▸ Supplied records
┌──

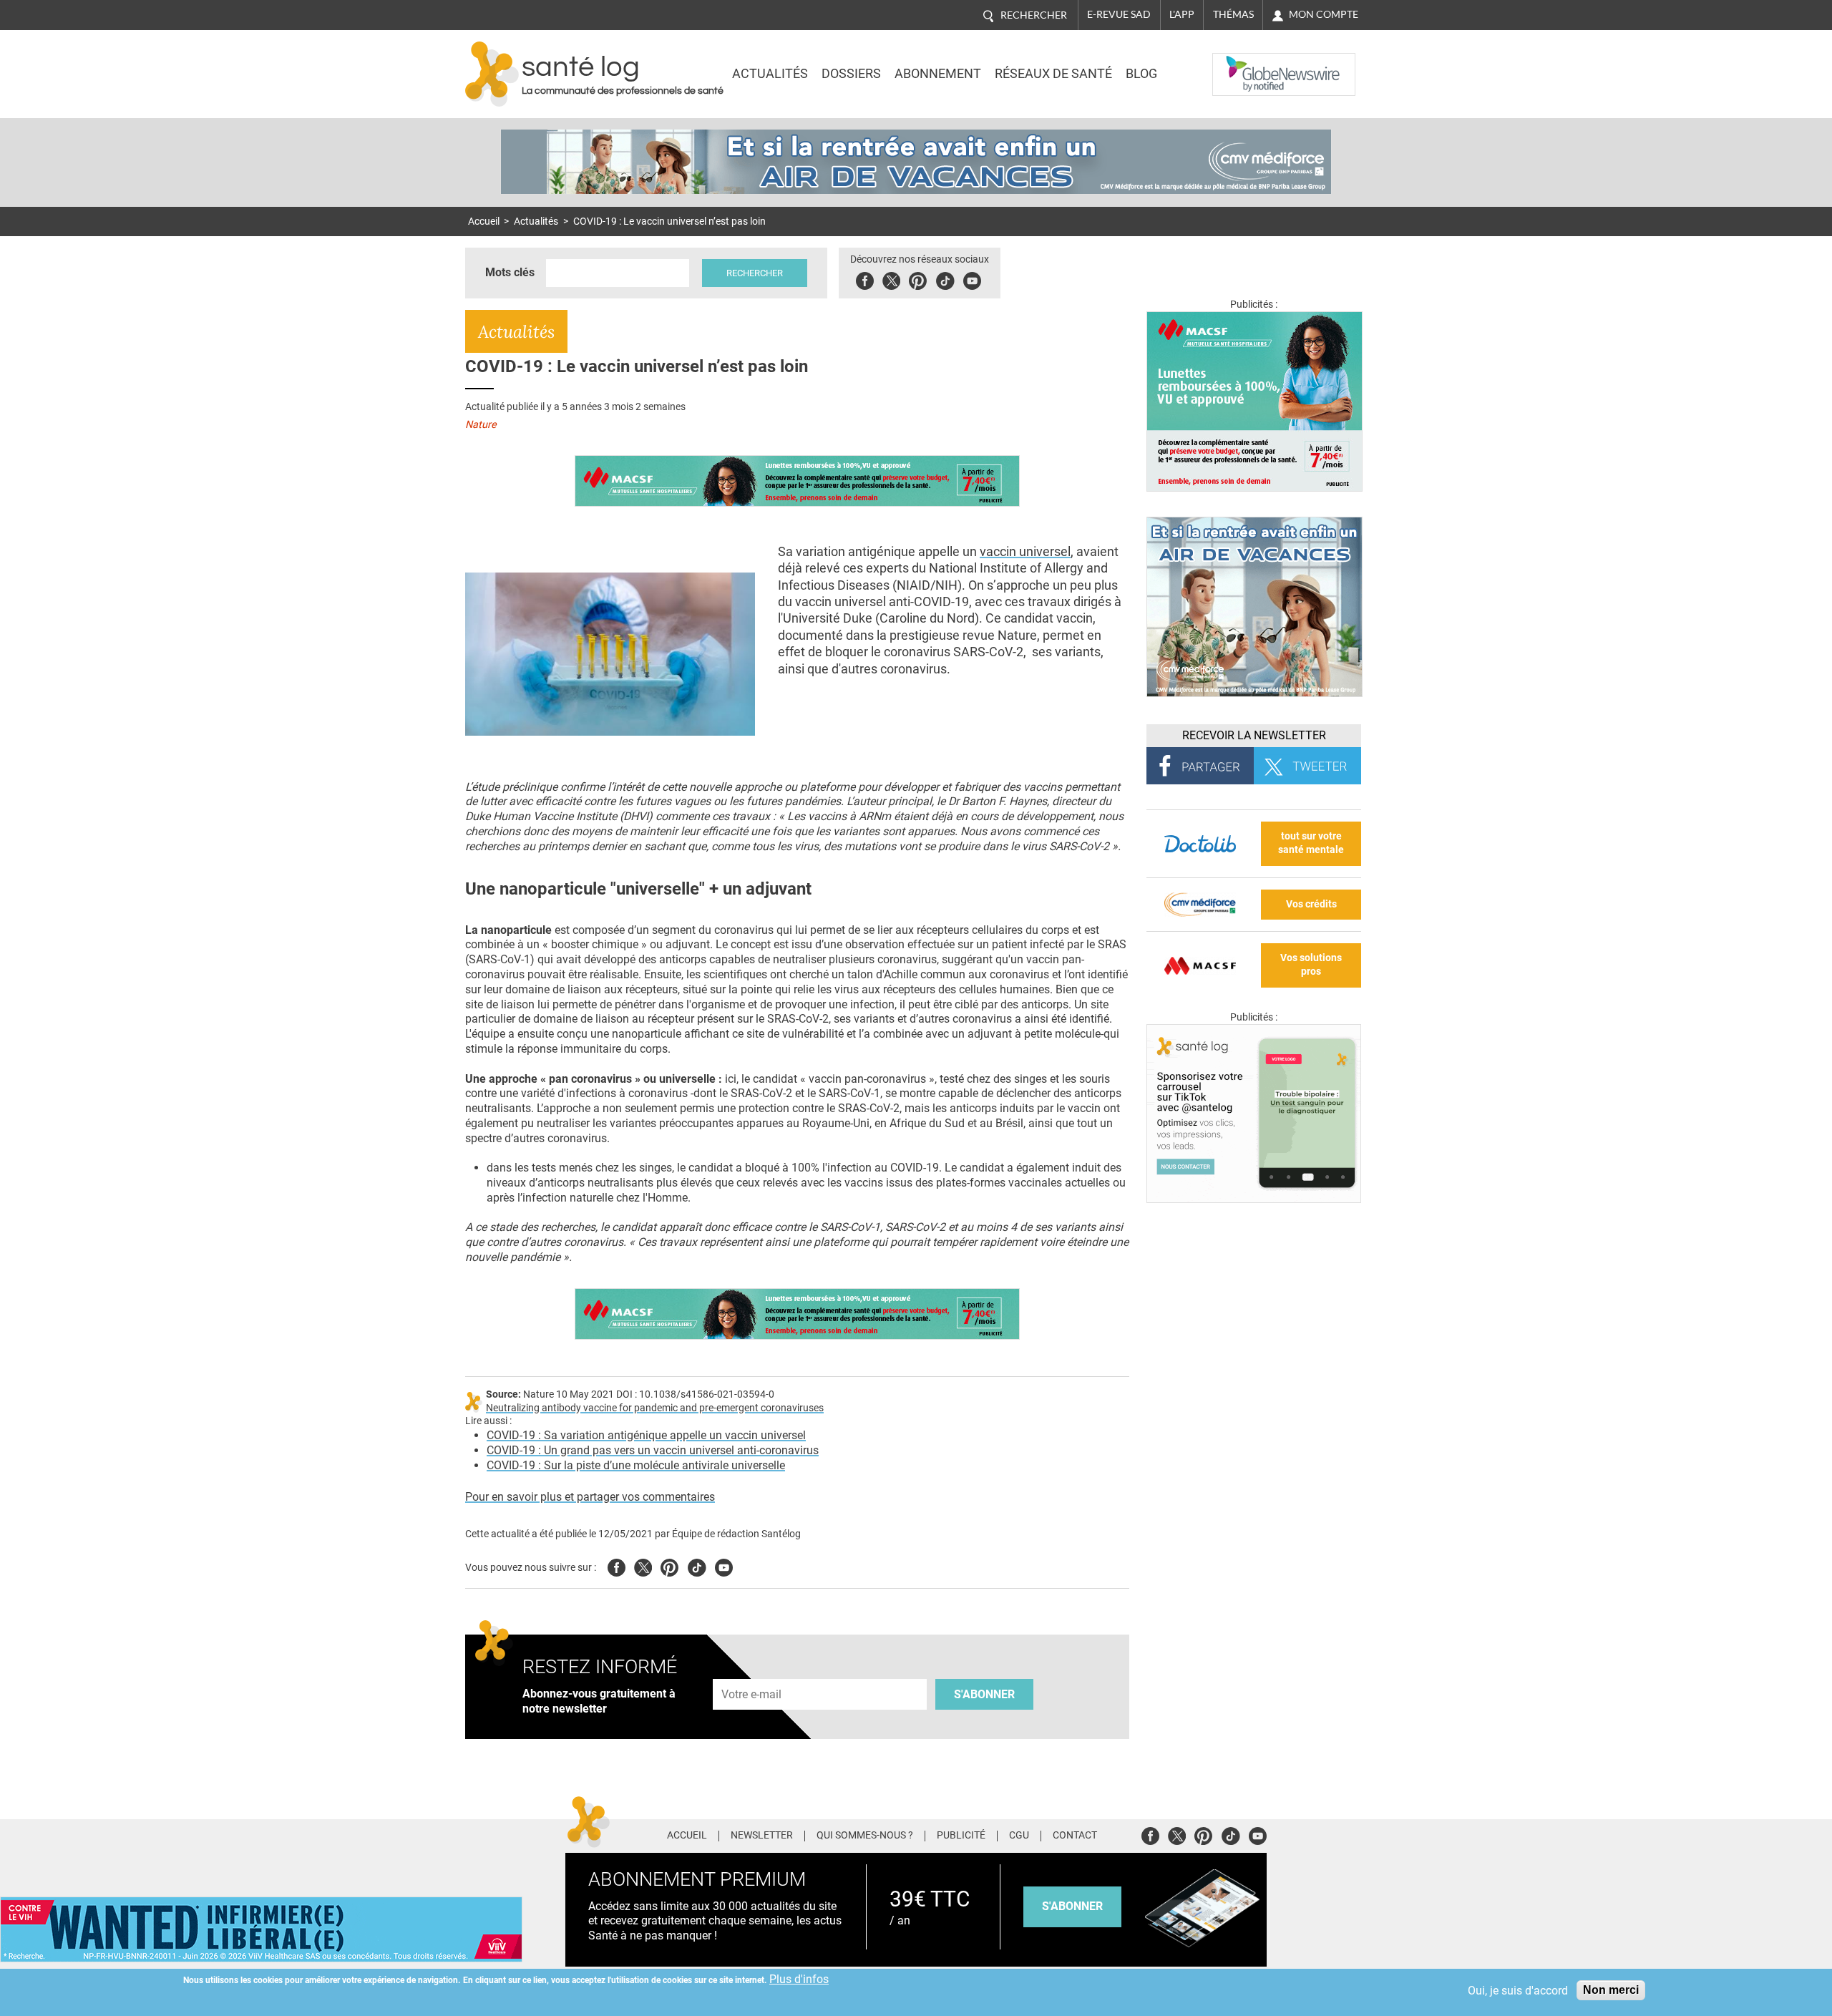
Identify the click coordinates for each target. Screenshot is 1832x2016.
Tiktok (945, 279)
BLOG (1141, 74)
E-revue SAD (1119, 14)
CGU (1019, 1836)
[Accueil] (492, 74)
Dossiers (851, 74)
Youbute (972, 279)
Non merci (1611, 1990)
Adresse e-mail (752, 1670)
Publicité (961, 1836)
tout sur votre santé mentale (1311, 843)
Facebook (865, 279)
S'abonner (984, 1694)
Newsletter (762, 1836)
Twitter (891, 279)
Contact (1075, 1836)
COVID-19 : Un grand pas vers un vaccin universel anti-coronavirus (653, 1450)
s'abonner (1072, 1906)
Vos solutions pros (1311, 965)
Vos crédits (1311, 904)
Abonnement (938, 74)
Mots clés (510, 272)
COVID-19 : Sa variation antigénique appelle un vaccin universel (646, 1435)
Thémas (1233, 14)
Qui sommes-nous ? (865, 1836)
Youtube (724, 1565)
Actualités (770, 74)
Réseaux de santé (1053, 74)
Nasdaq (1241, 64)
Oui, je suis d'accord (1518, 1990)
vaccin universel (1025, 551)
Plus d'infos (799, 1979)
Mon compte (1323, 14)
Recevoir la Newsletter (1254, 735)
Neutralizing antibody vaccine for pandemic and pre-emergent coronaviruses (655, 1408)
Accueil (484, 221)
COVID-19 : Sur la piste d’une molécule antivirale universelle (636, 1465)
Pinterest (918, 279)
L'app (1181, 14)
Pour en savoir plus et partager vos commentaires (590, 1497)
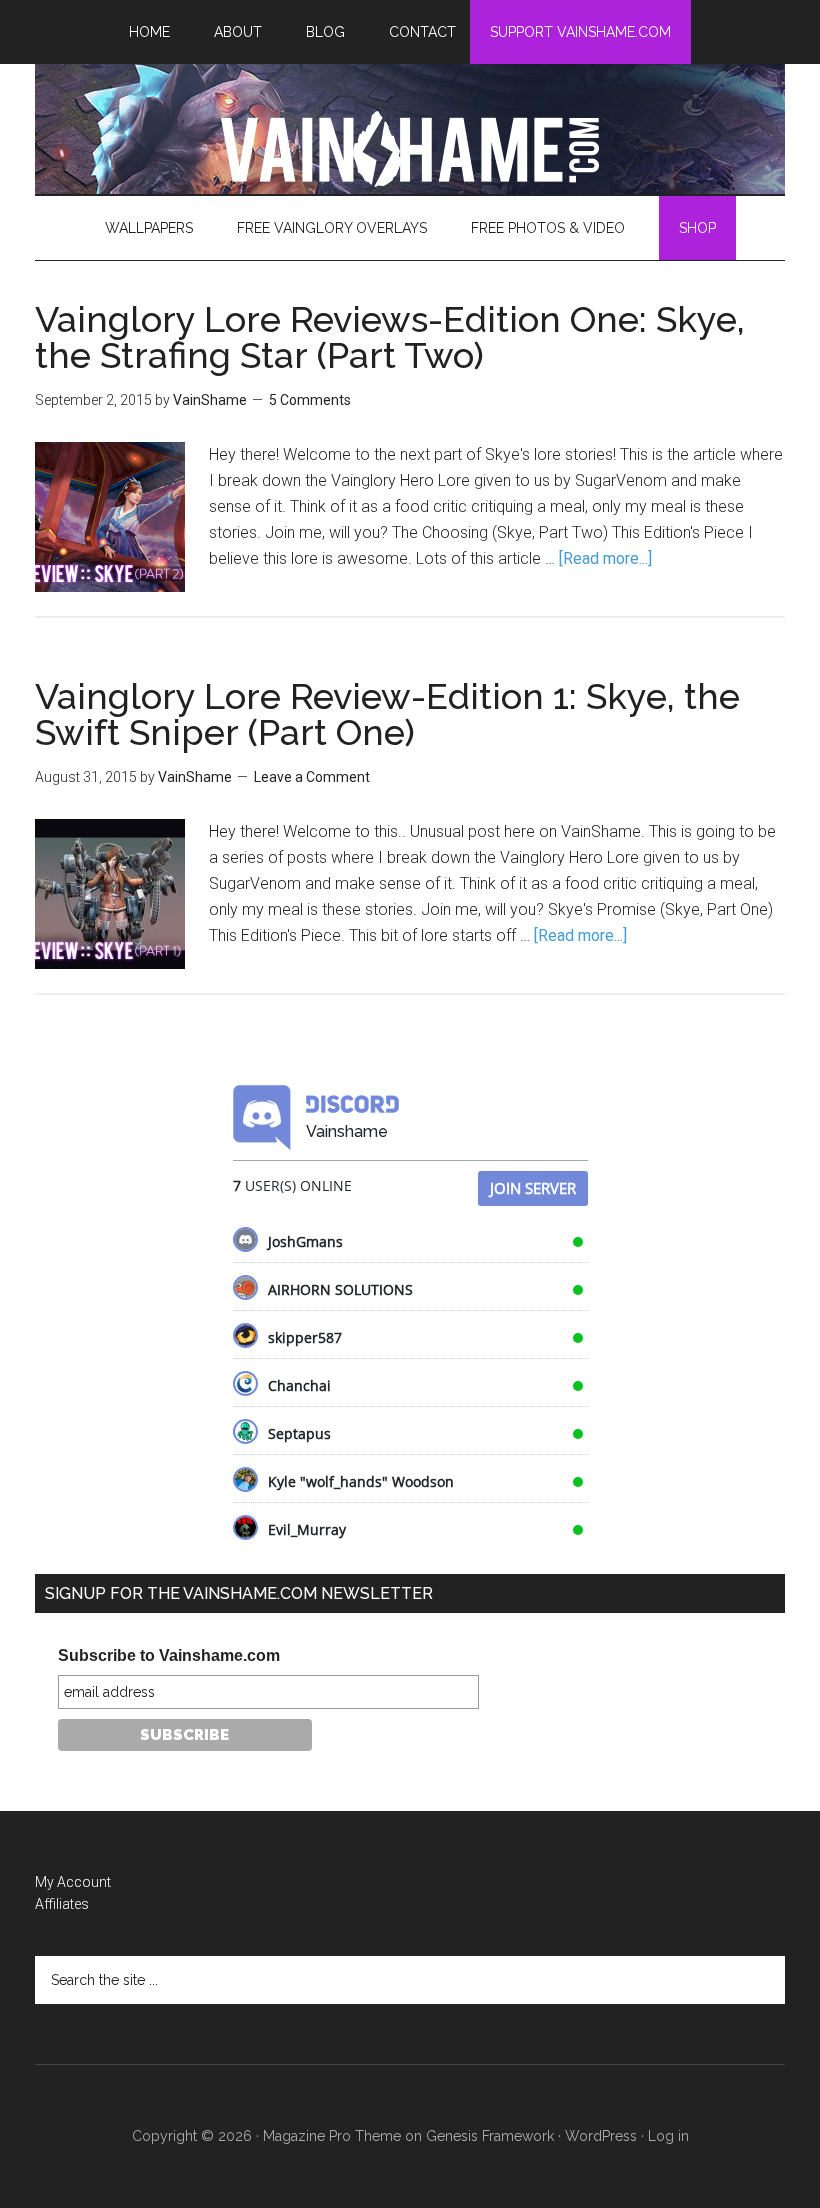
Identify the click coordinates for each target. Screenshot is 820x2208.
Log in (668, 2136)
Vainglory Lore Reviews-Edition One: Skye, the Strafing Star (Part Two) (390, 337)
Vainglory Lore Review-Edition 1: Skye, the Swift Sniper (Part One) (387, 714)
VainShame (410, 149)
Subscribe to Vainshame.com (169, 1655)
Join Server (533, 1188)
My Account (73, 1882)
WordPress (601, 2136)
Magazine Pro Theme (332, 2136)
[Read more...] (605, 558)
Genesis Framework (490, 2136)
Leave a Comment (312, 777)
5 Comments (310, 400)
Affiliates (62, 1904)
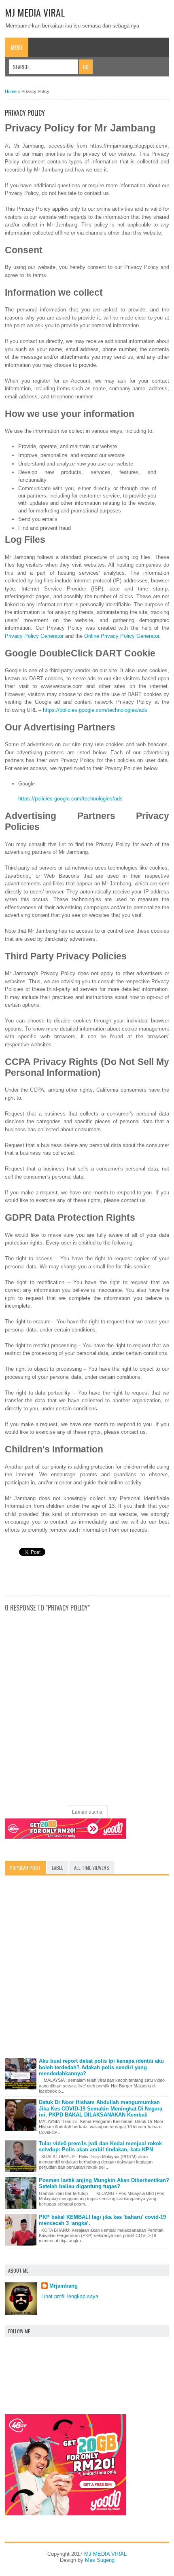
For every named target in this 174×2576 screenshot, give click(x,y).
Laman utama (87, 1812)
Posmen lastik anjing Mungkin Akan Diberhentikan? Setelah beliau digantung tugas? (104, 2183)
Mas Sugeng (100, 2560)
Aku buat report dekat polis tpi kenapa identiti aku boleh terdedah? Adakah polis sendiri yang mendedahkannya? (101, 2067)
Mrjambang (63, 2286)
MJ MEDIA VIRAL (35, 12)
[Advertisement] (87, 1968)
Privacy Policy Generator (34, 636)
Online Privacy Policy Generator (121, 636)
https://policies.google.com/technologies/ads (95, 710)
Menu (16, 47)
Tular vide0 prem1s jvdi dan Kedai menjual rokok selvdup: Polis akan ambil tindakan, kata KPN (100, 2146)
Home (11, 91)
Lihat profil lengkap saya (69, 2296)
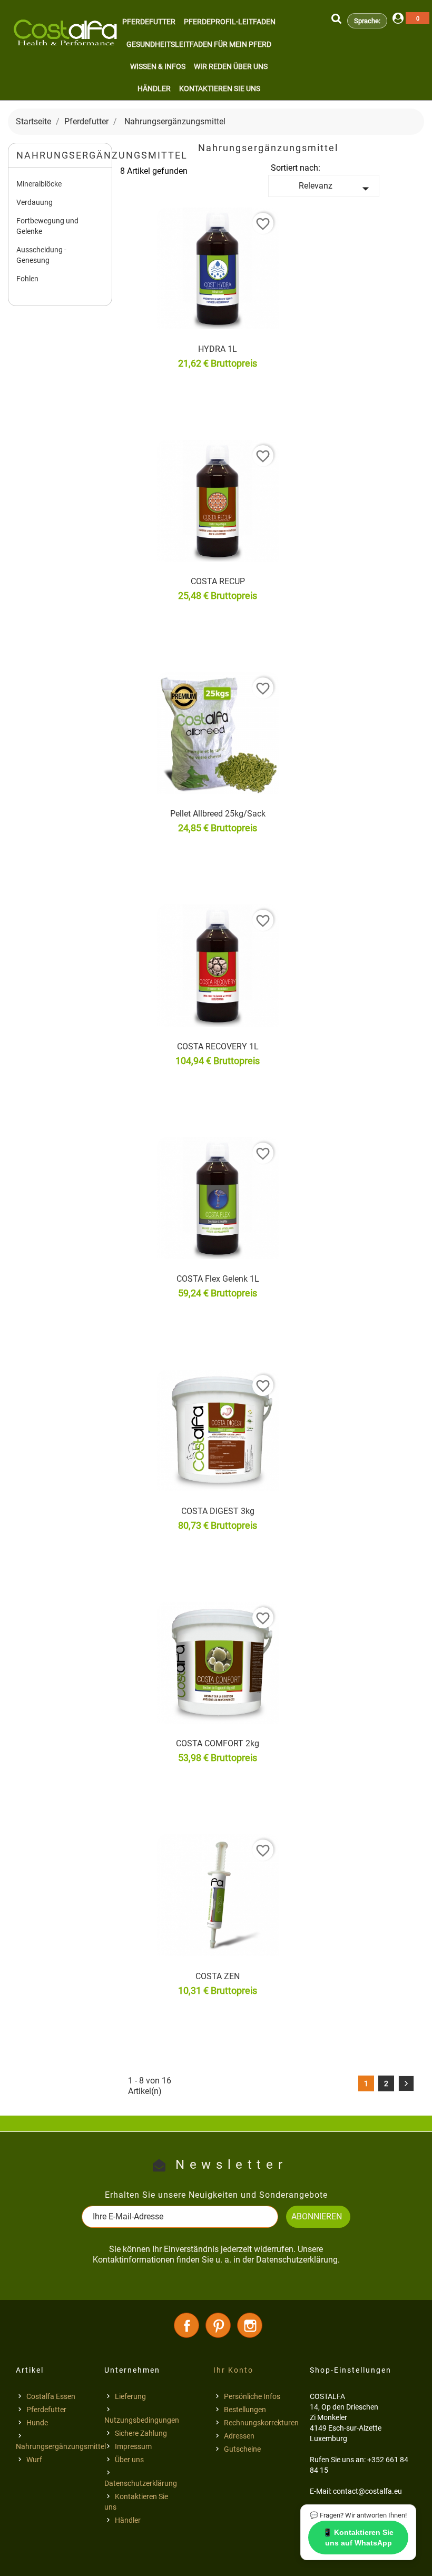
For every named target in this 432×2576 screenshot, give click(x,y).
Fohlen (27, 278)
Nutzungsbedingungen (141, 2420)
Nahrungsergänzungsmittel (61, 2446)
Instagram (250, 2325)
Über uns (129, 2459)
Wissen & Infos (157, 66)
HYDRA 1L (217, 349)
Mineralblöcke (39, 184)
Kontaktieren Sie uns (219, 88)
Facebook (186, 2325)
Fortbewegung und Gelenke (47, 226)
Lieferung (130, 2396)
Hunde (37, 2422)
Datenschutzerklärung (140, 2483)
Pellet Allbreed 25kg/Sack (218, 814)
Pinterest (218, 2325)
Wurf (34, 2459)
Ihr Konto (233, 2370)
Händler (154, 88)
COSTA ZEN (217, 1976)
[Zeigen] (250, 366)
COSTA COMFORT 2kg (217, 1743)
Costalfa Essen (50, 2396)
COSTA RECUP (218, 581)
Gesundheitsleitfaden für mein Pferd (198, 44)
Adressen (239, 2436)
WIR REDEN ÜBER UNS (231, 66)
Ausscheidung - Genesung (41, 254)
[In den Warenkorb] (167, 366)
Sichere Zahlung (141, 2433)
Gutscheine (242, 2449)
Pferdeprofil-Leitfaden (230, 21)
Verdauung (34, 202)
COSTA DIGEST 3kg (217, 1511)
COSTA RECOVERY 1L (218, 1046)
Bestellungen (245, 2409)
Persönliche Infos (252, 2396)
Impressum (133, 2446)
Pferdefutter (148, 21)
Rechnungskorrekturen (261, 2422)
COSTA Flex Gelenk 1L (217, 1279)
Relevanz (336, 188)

└──

▸ Assigned task
To answer, report how many lines of the listing contain the word "give", as a number with nothing else.

▸ Result of the exercise
2